Faster medicinal cannabis access in Australia – Expert Reaction

The Australian Federal Government has made changes to speed up access to medicinal marijuana, which patients will be required to request through their GP.

Health Minister Greg Hunt announced the change today, which he said would facilitate faster access to medicinal cannabis for patients with the necessary approvals. Imports by approved providers will be authorised for interim supply in Australia until domestic production meets local needs, he said.

New Zealand also recently changed the process for obtaining medicinal cannabis. Patients and their doctors will no longer need a Minister’s approval, but instead, applications will be processed by the Ministry of Health. Read expert reaction about that change.

The Australian Science Media Centre gathered expert reaction to today’s announcement. Please feel free to use these comments in your reporting.

Associate Professor David Allsop, Associate Director, Lambert Initiative, University of Sydney comments:

“The announcement by Minister Hunt to allow the import and local storage of medical cannabis from overseas is a welcome step towards unblocking access to those patients who most need this medicine.

“In having a local supply on hand, the timeline and costs of a patient getting access to medical cannabis products will be greatly streamlined.

“Prior to this change, patients have faced a lengthy process of navigating federal and state level permissions and import permits, and overseas suppliers needing to organise export permits – all at significant financial and time cost to the patient.

“These sourcing issues will now be dealt with in a faster more efficient manner.

“There are some potential flash points that need to be considered also, such as whether allowing bulk importation and storage from overseas will in anyway interfere with the Federal Government’s November 2016 legislation, designed to encourage local Australian companies to establish growing and manufacturing operations for medical cannabis here in Australia.

“It could be that allowing overseas importation lends significant competition to these emerging enterprises making it difficult to justify business models to investors.

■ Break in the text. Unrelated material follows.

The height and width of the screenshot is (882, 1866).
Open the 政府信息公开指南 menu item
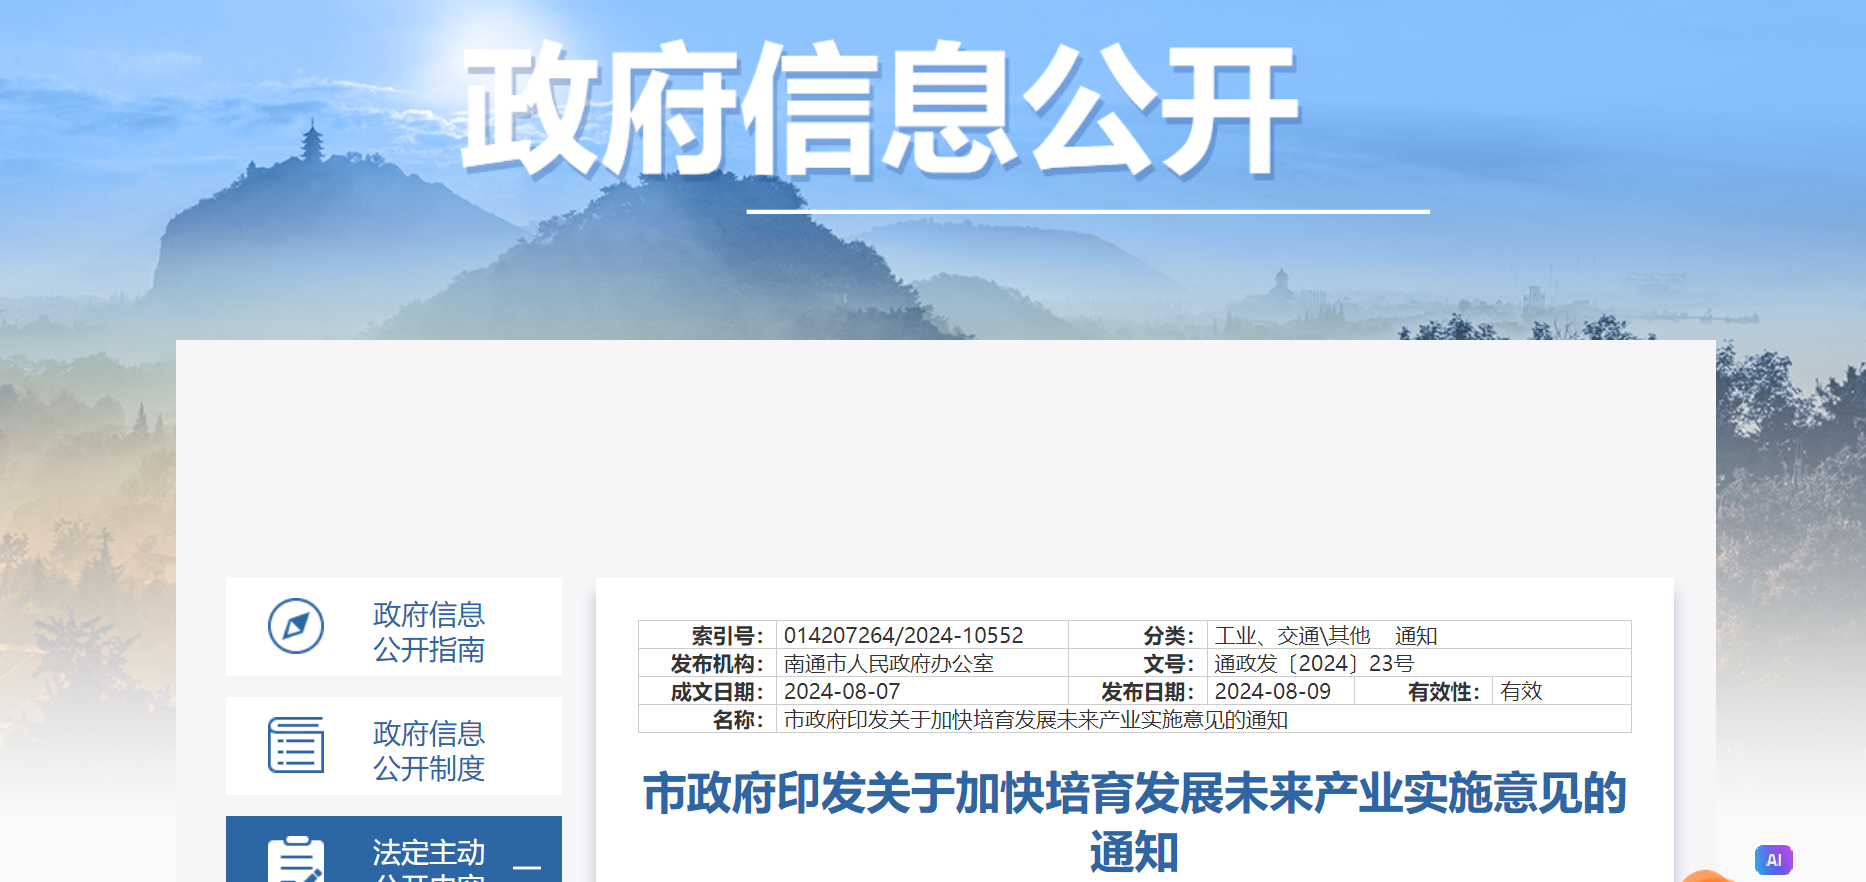428,631
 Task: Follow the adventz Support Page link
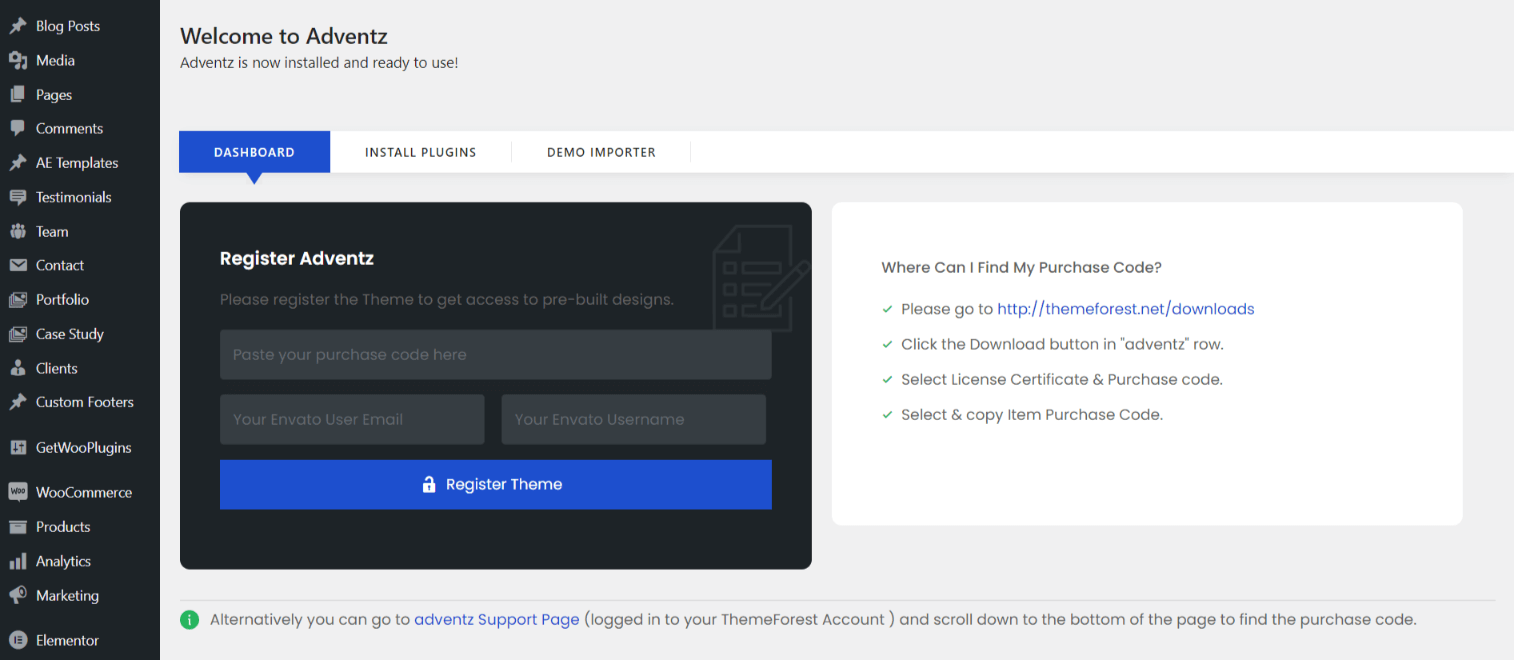[x=496, y=620]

“The announcement also does not solve an issue installed by the Federal Government in November 2016, when access to medical cannabis was removed from the Category A route of the TGA’s Special Access Scheme. Cannabis is the only scheduled drug to have been excluded from this route of access – meaning that terminally ill patients cannot gain ready access in the timeframes appropriate to their dire situation, despite being arguably one of the patient groups most likely to benefit.

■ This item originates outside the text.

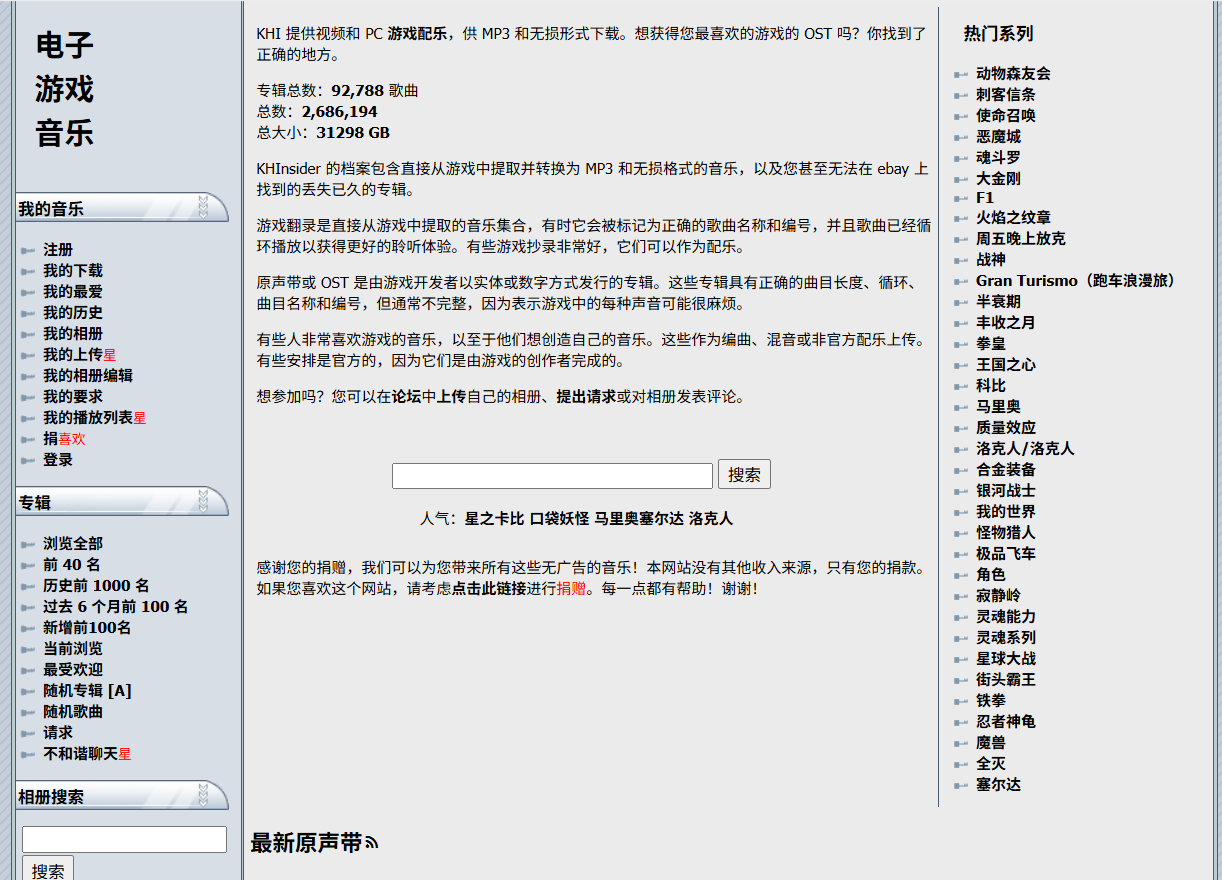Select 口袋妖怪 from the popular searches

pos(559,519)
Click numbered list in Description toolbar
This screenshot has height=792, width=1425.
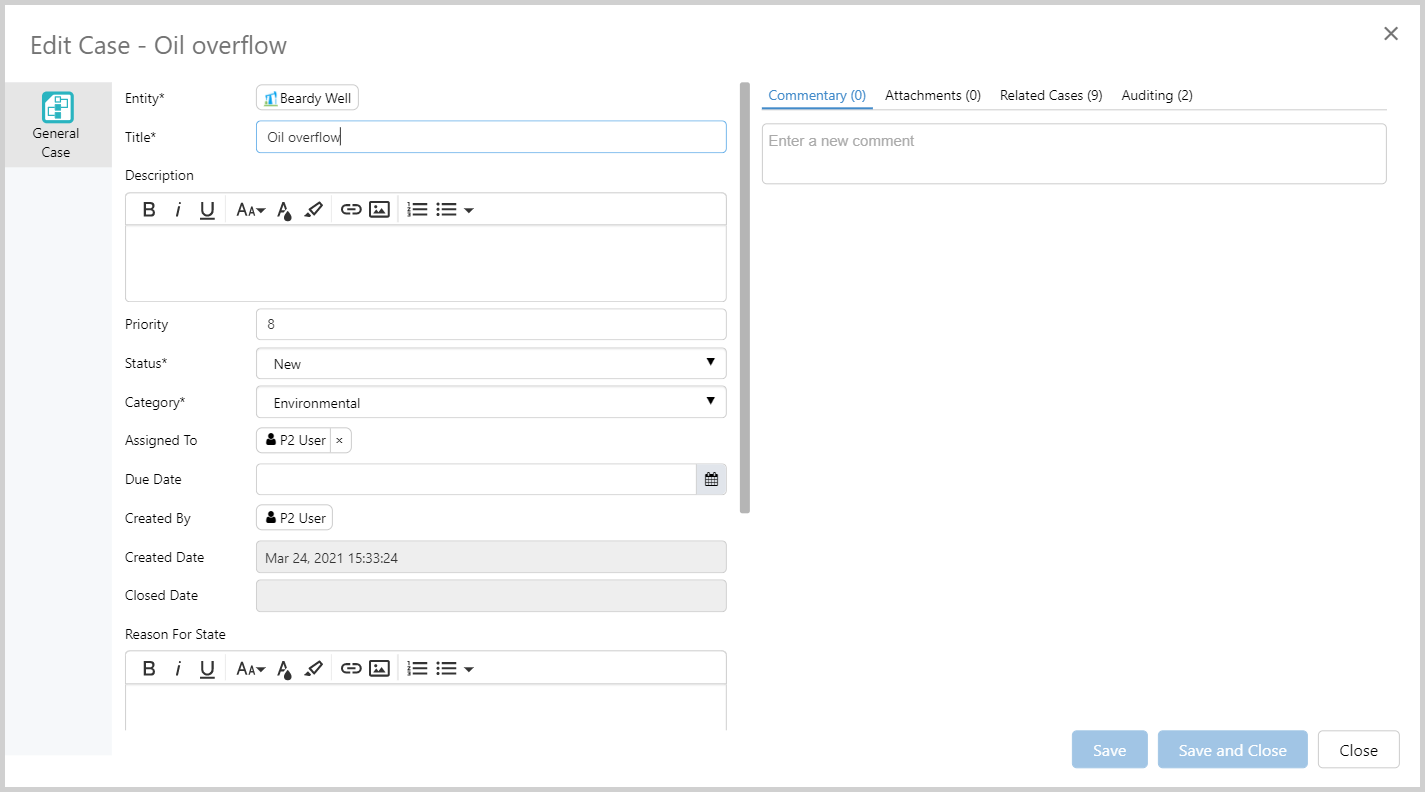418,209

“It also doesn’t change the fact that in order to gain access, a doctor still needs to make the application, but most doctors either do not know how to apply, do not have the required training or expertise to apply, or are politically or philosophically against supporting a medical cannabis application.”

Conflict of interest statement: A.Prof Allsop has received study drugs from GW Pharmaceuticals for clinical trials.

Dr David Caldicott, Emergency Consultant and Senior Clinical Lecturer in Medicine, Australian National University, comments:

“Working in this field for several years, you get to meet many extraordinary, strong people, frequently in terrible personal circumstance. One of these is Lucy Haslam, probably the single person most responsible for advancing the cause of medical cannabis in Australia. Her son, Dan, died last year, but while still alive, found great relief in the use of cannabis for his symptoms.

“There have been many promises made to patients and loved ones about medical cannabis in Australia – most have been broken. We apply ‘Dan’s Test’ to any development or proposition floated by others: “If Dan, or someone in Dan’s position were alive today, would initiative ‘x’ help them, right now, in any pragmatic way?” This is the measure against which development in the field needs to be assessed – the provable benefit to the patient, without the harm to society.

“It is possible that this might make life easier for patients in two months’ time. There is very little information available to the medical profession about the strains being grown, and the intended formulation. The special access schemes in place to allow prescribing remain opaque and cumbersome. We are regularly advised by the (Australian) authorities that Australia is evolving as the best practice leader in this space. The global evidence remains overwhelmingly to the contrary. The most comprehensive review of the literature that has ever been undertaken has been recently published by the prestigious and formidable National Academy of Sciences in the USA. The Australian colleges and associations who have to date been selectively citing science to support their own conclusions, which differ wildly to the conclusions of this report, have remained curiously silent since its release.

“It is clear that there are conditions for which medicinal cannabis has benefit, and should be made immediately available, as it is clear that there are conditions for which much more work is needed. Dithering because of political indecision, the tensions between Big Green and Big Pharma, and concerns regarding any threat to the Tasmanian opium market provides no reassurance to patients, nor security to the Australian public at large.”

Dr Delyse Hutchinson, Senior Research Fellow, National Drug & Alcohol Research Centre (NDARC; Senior Research Fellow, Deakin University comments:

“We know, based on sound evidence, that there are potential harmful consequences linked to (unregulated) cannabis use, particularly in terms of mental health, cognition and educational outcomes. These harms are most strongly linked to regular and/or heavy use of the substance. Scientific research is urgently needed to understand whether regulated provision of cannabis for medicinal purposes is harmful. This is an important health funding priority, if cannabis will be available through the health system.”